P. Félix Jiménez Tutor, escolapio

   

 

 Escritura:

Éxodo 17, 3-7; Romanos 5, 1-2.5-8; Juan 4, 5-42

EVANGELIO

En aquel tiempo llegó Jesús a un pueblo de Samaria llamado Sicar, cerca del campo que dio Jacob a su hijo José; allí estaba el manantial de Jacob. Jesús, cansado del camino, estaba allí sentado junto al manantial. Era alrededor del mediodía.

Llega una mujer de Samaria a sacar agua, y Jesús le dice: -Dame de beber.

(Sus discípulos se habían ido al pueblo a comprar comida)

La samaritana le dice: -¿Cómo tú, siendo judío, me pides de beber a mí, que soy samaritana? (porque los judíos no se tratan con los samaritanos).

Jesús le contestó: -Si conocieras el don de Dios y quién es el que te pide de beber, le pedirías tú, y él te daría agua viva.

La mujer le dice: -Señor, si no tienes cubo y el pozo es hondo, ¿de dónde sacas el agua viva?; ¿eres tú más que nuestro padre Jacob, que nos dio este pozo y de él bebieron él y sus hijos y sus ganados?

Jesús le contesta:- El que bebe de esta agua vuelve a tener sed; pero el que beba del agua que yo le daré, nunca más tendrá sed: el agua que yo le daré se convertirá dentro de él en un surtidor de agua que salta hasta la vida eterna.

La mujer le dice: -Señor, dame esa agua: así no tendré más sed, ni tendré que venir aquí a sacarla.

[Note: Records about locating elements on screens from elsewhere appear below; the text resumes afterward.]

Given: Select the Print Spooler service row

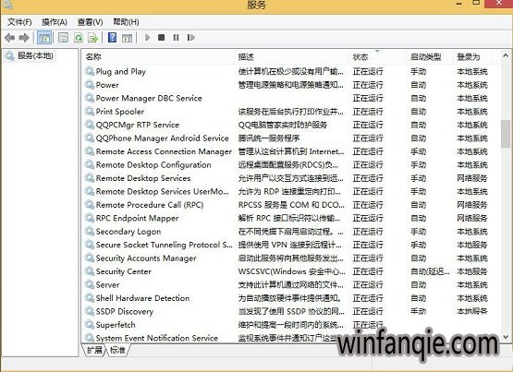Looking at the screenshot, I should pyautogui.click(x=290, y=112).
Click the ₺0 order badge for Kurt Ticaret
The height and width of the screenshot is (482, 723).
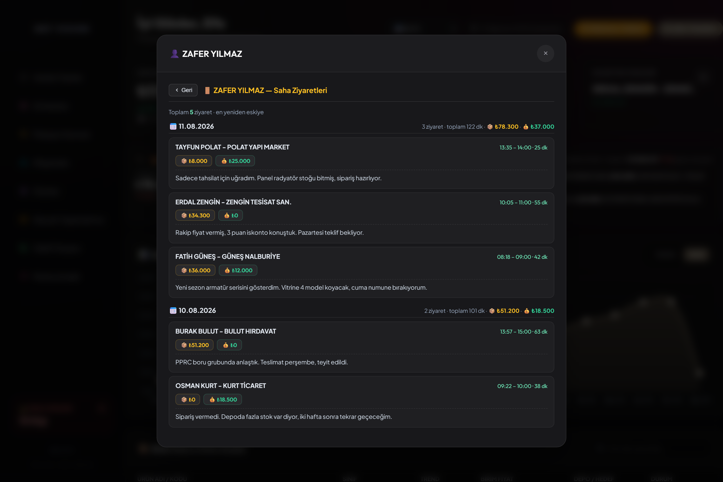coord(188,399)
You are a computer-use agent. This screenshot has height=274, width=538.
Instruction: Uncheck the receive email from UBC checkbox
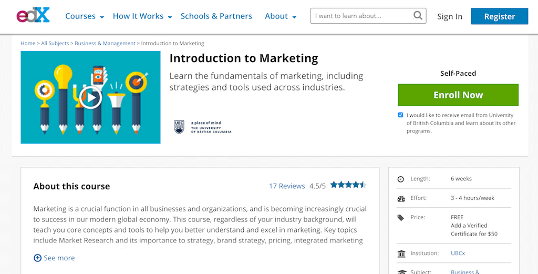(401, 115)
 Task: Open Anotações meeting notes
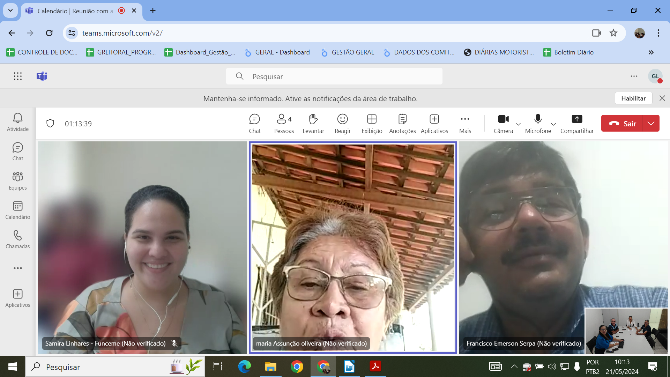[402, 124]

Él le dice: -Anda, llama a tu marido y vuelve.

La mujer le contesta: No tengo marido.

Jesús le dice: -Tienes razón, que no tienes marido: has tenido ya cinco y el de ahora no es tu marido. En eso has dicho la verdad.

La mujer le dice: -Señor, veo que tú eres un profeta. Nuestros padres dieron culto en este monte, y vosotros decís que el sitio donde se debe dar culto está en Jerusalén.

Jesús le dice: -Créeme, mujer; se acerca la hora en que ni en este monte ni en Jerusalén daréis culto al Padre. Vosotros dais culto a uno que no conocéis; nosotros adoramos a uno que conocemos, porque la salvación viene de los judíos. Pero se acerca la hora, ya está aquí, en que los que quieran dar culto verdadero adorarán al Padre en espíritu y verdad, porque el Padre desea que le den culto así. Dios es espíritu, y los que le dan culto deben hacerlo en espíritu y verdad.

La mujer le dice: -Sé que va a venir el Mesías, el Cristo; cuando venga él nos lo dirá todo.

Jesús le dice: -Soy yo; el que habla contigo.

En esto llegaron sus discípulos y se extrañaban de que estuviera hablando con una mujer, aunque ninguno le dijo: "¿Qué le preguntas o de qué le hablas?"

La mujer entonces dejó su cántaro, se fue al pueblo y dijo a la gente: -Venid a ver un hombre que me ha dicho todo lo que he hecho: ¿será este el Mesías?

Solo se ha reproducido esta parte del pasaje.